## Microsoft Interview Question

Software Engineer / Developers**Country:**United States

**Interview Type:**In-Person

So, according to this approach, there will be n array of 10[for digits-0 to 9]probably an array of linked list. Whenever a phone number needs to be inserted, we will take out each digit & associate its pointer[through which we can display the phone number] to the linked list. Good thinking, But what to do when the phone number contains duplicates.

Also, don't you think that we will be storing the same phone numbers multiple times?

Duplicates: The inverted index should have tf scores associated with each phone number. So for example, phone# 898765432 will have tf score of 2 for index 8.

Yes, the same phone number will be stored at most 10 times and this will make the inverted index very large. We can avert this by increasing the size of the dictionary from 10 to say 100. Now the indices will be from 00 to 99 instead of 0 to 9.

I have thought one approach.More like as suggested by @eugene.

Let me know whether it is efficient.

Use TRIE data structure where phone numbers will be inserted in sorted order. In the leaf nodes, we will have pointers to the original phone number[the phone numbers will be in the form of strings right!].

In order to handle collisions[two different phone numbers after sorting may represent the same leaf node],

we can have linked list at the leaf nodes. Whenever a new phone number is being inserted & the leaf node is already having pointer to some other phone number, we will chain this phone number[create a new node in the linked list & insert its pointer there].

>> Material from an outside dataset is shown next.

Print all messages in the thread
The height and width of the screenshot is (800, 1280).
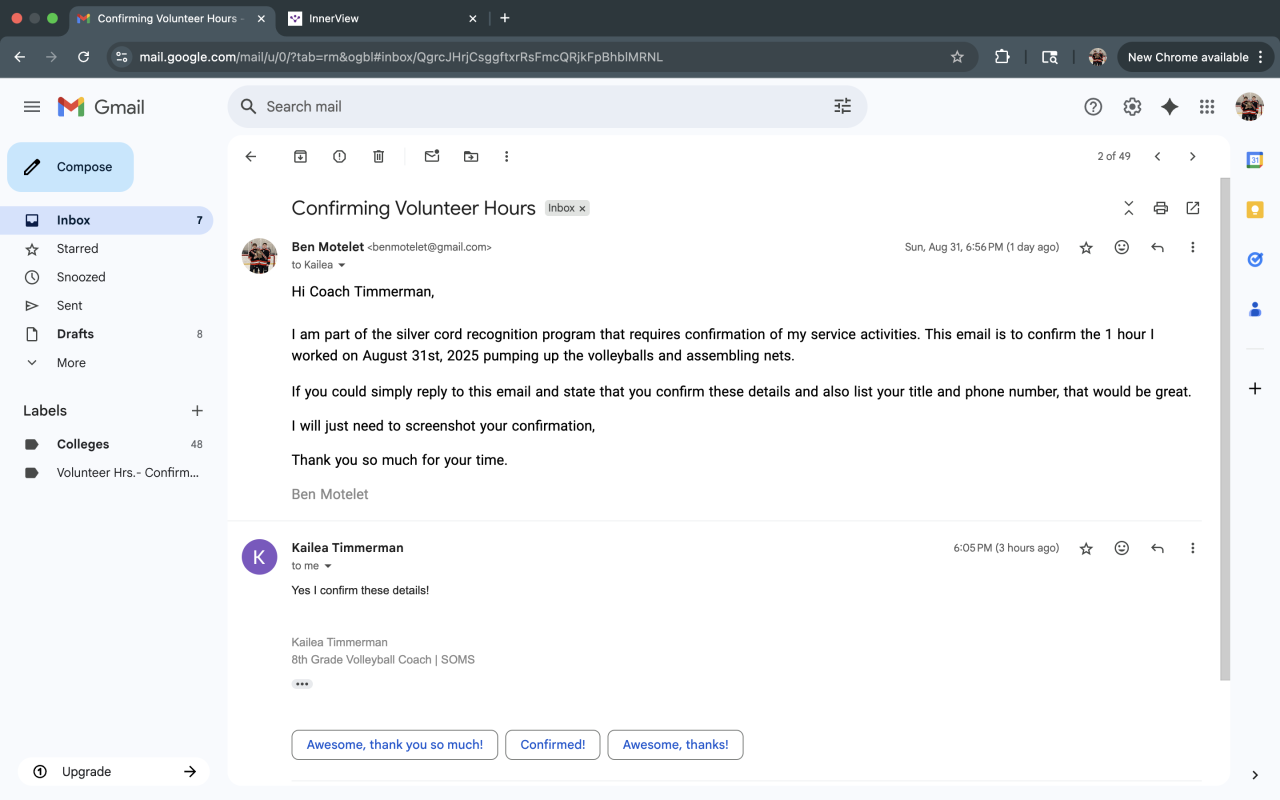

Now, During search operation, lets say 321, first sort the string to be searched[say 123 in this case].

After reaching 123, an inorder traversal would be sufficient.Whenever a leaf node is encountered, all the strings[phone numbers] can be accessed through single linked list.

Comments are welcome.

I think you are right..we will have to first sort all the numbers and storing actual numbers in the leaf nodes.

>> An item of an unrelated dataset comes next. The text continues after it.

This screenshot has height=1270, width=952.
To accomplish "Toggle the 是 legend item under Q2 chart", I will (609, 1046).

As far as I understand, trie is used for kind of pattern matching. If I understand your proposal correctly, it means that we can reach a list of numbers (stored in leaf node) following the digit pattern of phone number (sorted) from trie root.

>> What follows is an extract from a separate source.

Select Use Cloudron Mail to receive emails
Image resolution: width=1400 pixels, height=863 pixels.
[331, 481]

Perfectly fine till now. But, what if the number is 1234567890 and we are supposed to find number which include 456. There is no path from root for digit '4'. In trie, you have to have a path from root for each key to reach to key's value (which is our case is a list of phone numbers containing key digits).

In case I have misunderstood, please help to clarify.

We will ignore all other digits and will keep searching till we find required digits or we reach the leaf node.

If we find all the digits till we reach the leaf or before, we will give all the numbers stored in that leaf node.

Since all numbers are sorted , we will have to search in all branches which have number less than the first digit of pattern..(pattern is also sorted.)

As we have 10 numbers in phone number. What's the point of making trie for it . All phone number will appear in leaf node of single link of trie i.e. 0->1->2->3....->9 -> all nodes of numbers. so we can display all numbers.

yes it is a right way.Also we can have each node in the trie such that they contain the position last matched number from the sequence and the subsequent nodes can either contain the position in the parent node or a next position depending on whether at that node we dont find the matching number of the required sequence or we do find matching number

@shondik

Can you please elaborate your answer.

Because you have told different phone numbers will have same leaf.. how is it possible? we can have linked list at the leaf nodes. Whenever a new phone number is being inserted & the leaf node is already having pointer to some other phone number, we will chain this phone number[create a new node in the linked list & insert its pointer there].? i am not clear with this..

suppose phone number is 9840404040 then 44 , 04, 84 etc all shud give this number..

it would be great if u can explain it with an example.

For every phone number create 10 bit value. Set in "1" those bits whose digit presents in the phone number.

For example number 9456 will have value 1001110000

For searching match numbers check following condition:

(A & B) == B

A - value for number from phone book

B - value for typed number

What about duplicates digits? Phone numbers can also contain duplicates,right.

Also , user may want to type number like 2324

to shondik:

Good question :-)

It is not clear in desctiption about duplicates.

But anyway I don't like this my solution. The second my solutions in this thread is better. It work fast and work good. But somebody vote "-1" without any explanation.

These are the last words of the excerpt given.